When a line in the material contains the word "Given", copy it.

(Beginning of Recorded information)

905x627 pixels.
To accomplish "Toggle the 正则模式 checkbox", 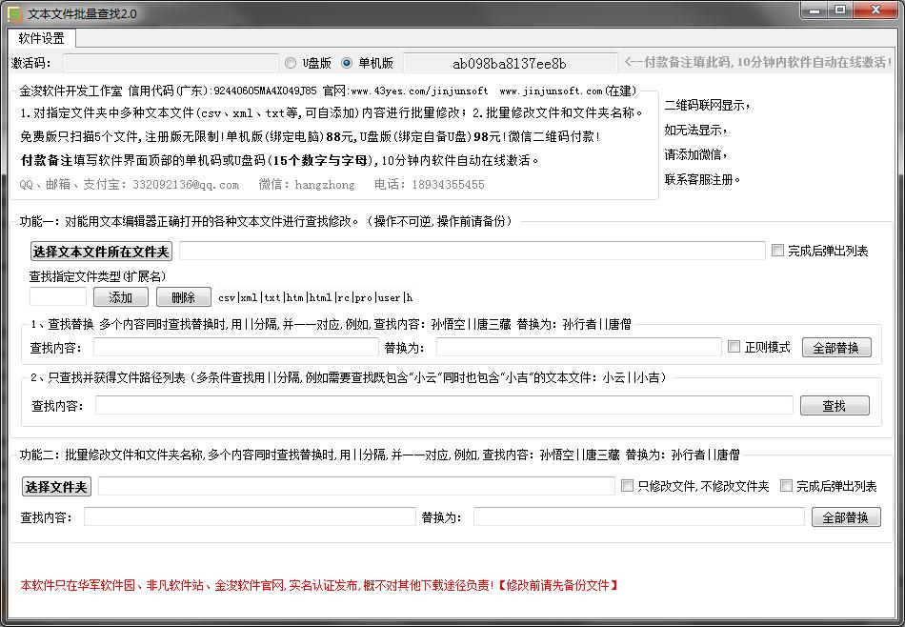I will [x=734, y=347].
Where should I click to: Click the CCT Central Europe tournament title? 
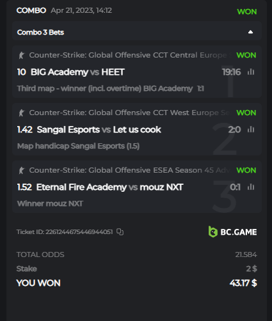pyautogui.click(x=131, y=55)
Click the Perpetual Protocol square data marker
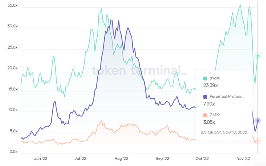 [258, 121]
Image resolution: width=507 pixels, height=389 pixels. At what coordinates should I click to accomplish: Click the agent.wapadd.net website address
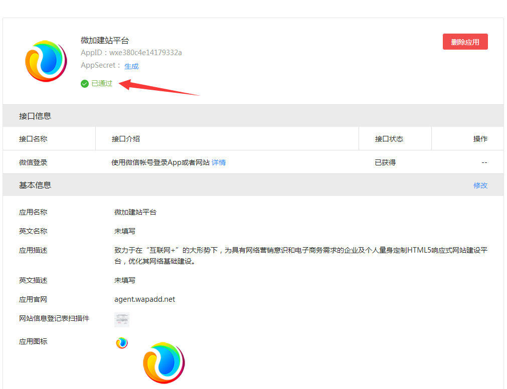click(145, 299)
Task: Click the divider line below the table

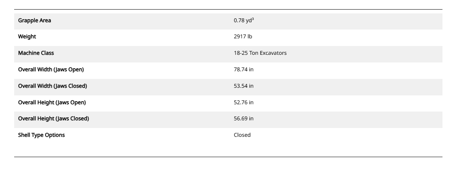Action: point(228,157)
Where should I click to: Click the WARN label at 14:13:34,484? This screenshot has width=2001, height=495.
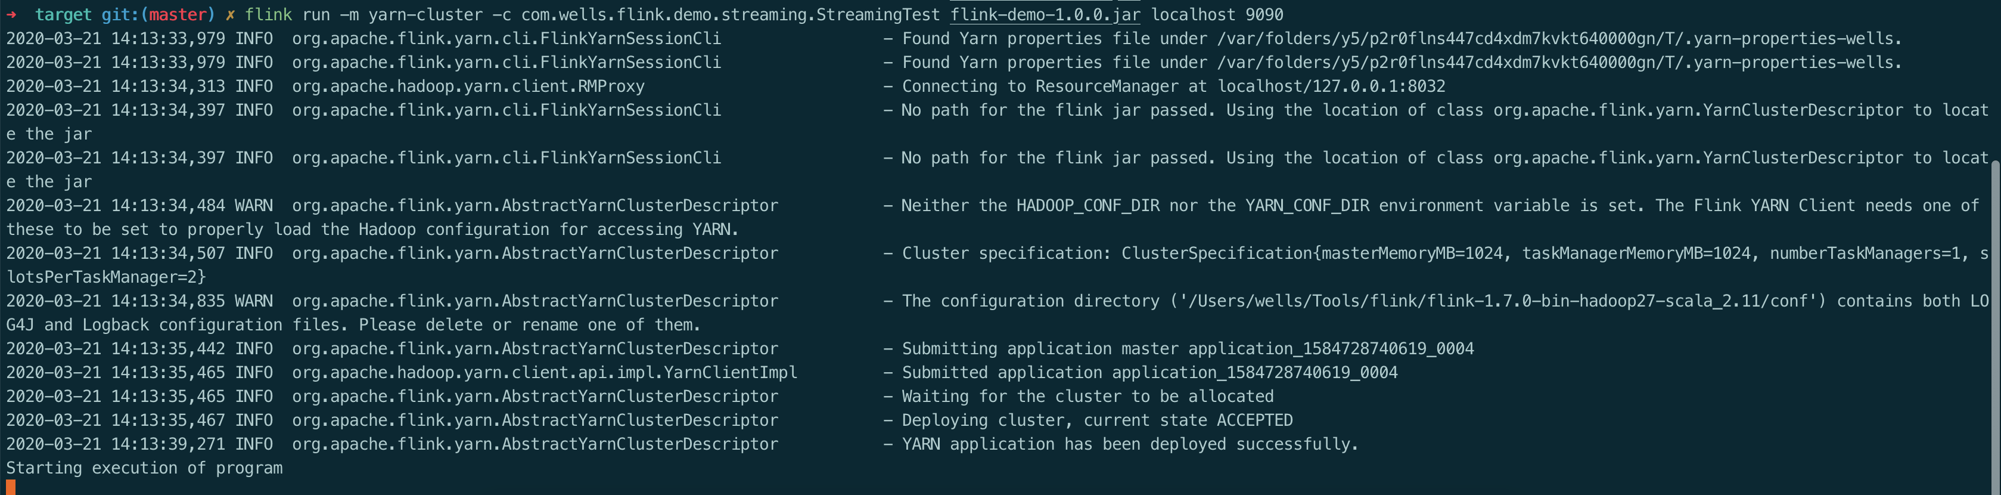253,205
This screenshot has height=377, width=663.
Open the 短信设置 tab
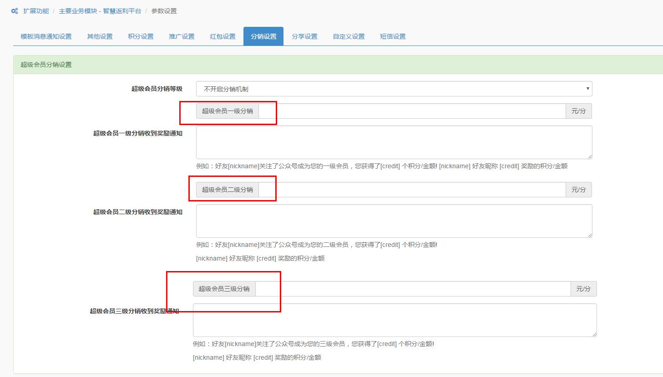click(392, 36)
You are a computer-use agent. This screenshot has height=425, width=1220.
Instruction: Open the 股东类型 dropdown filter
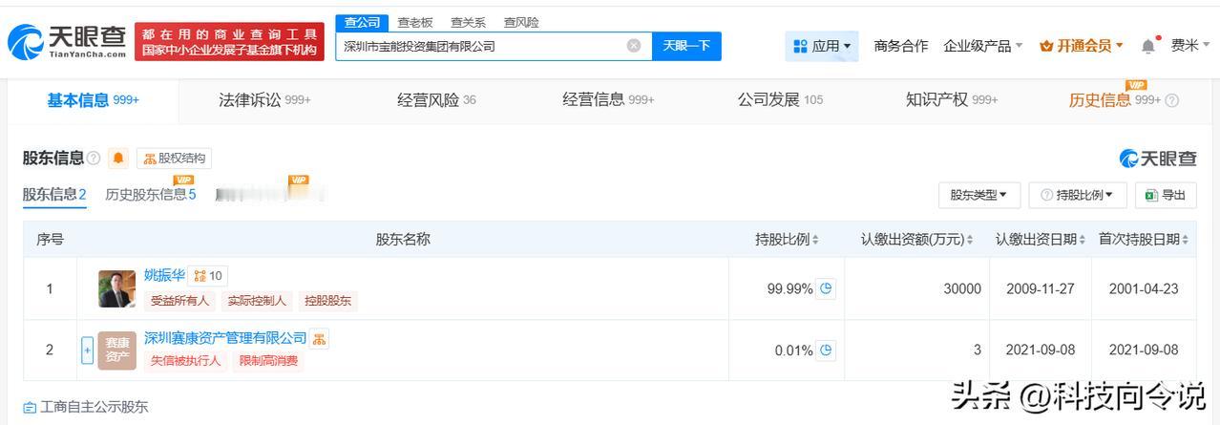tap(979, 195)
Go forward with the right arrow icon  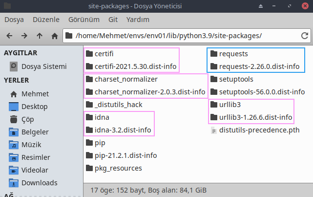tap(24, 36)
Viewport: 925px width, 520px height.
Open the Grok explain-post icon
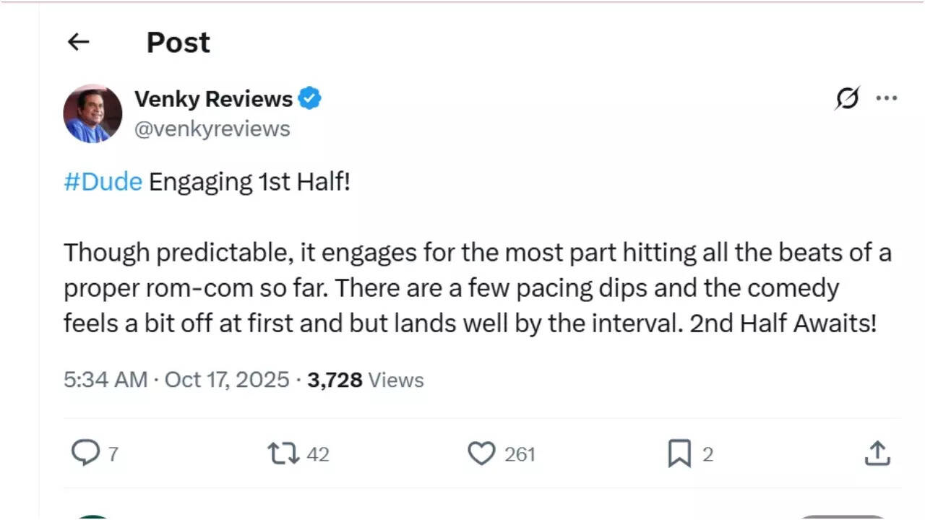tap(847, 98)
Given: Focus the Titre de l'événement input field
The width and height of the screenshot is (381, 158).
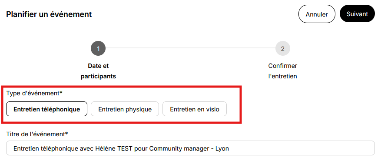Looking at the screenshot, I should [190, 148].
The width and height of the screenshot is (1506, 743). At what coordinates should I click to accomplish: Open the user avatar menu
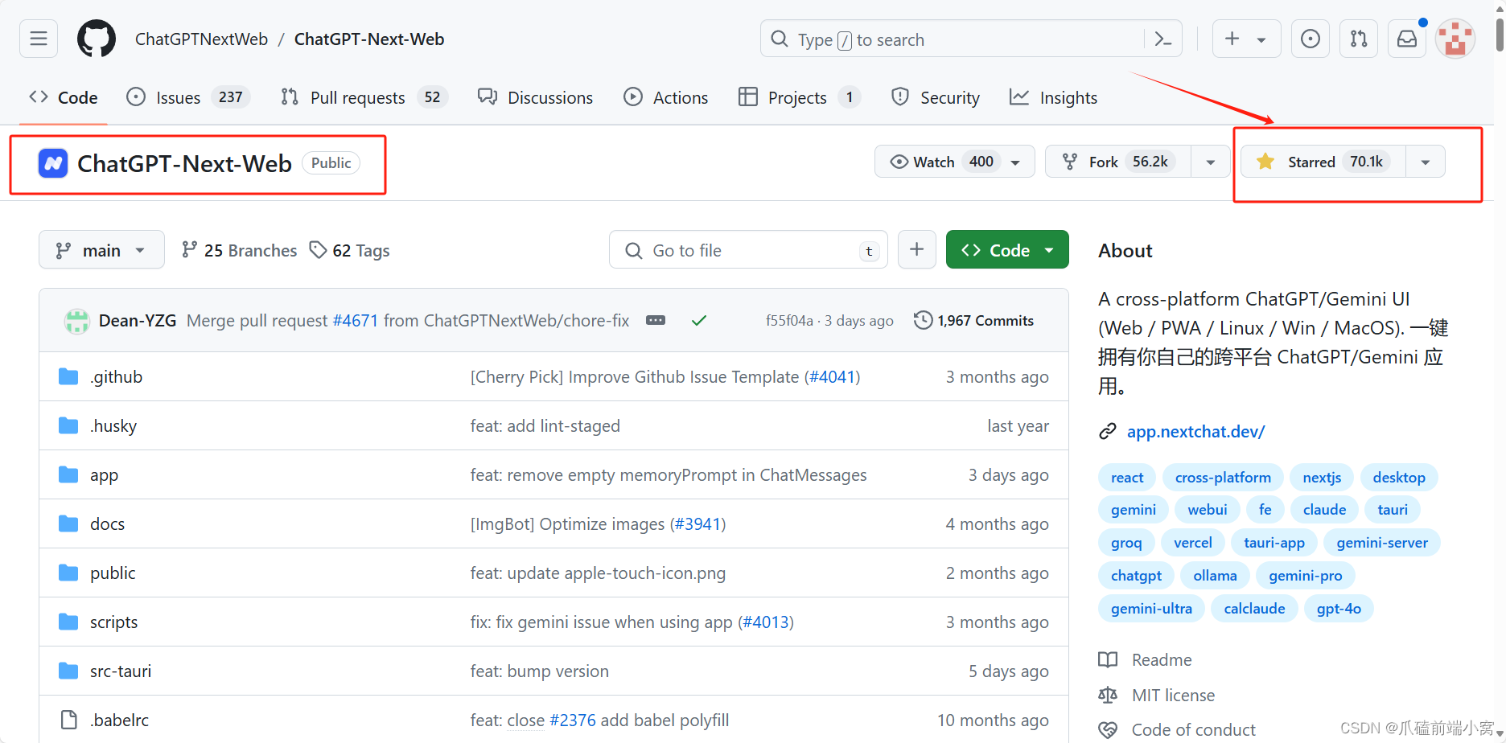[1455, 39]
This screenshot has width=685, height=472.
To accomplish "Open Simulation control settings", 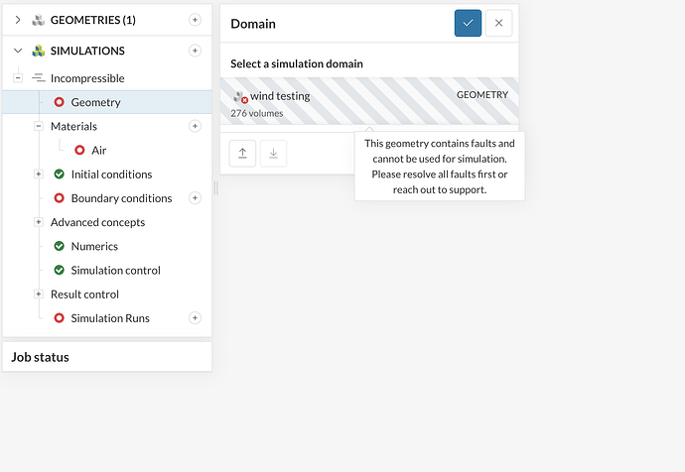I will coord(115,270).
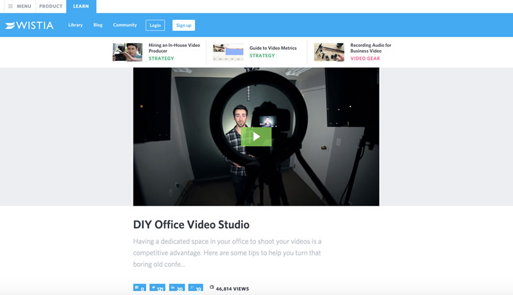Viewport: 513px width, 295px height.
Task: Open the Product tab
Action: click(51, 6)
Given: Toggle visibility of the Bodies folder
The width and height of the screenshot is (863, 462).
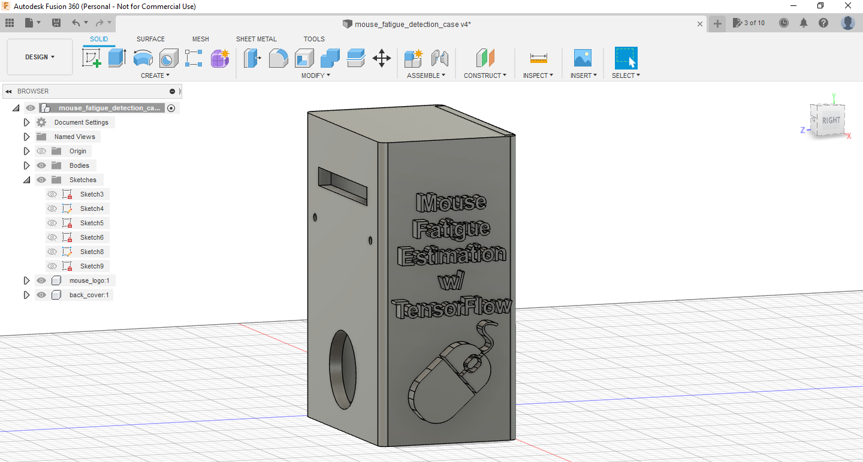Looking at the screenshot, I should pos(41,165).
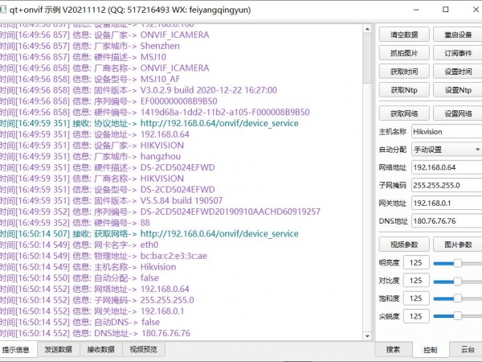This screenshot has height=362, width=482.
Task: Click the 饱和度 value box showing 125
Action: (416, 298)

(End of Recorded information)

_Response below_
Given: Focus the Titre de l'événement input field
Given: Toggle visibility of the Bodies folder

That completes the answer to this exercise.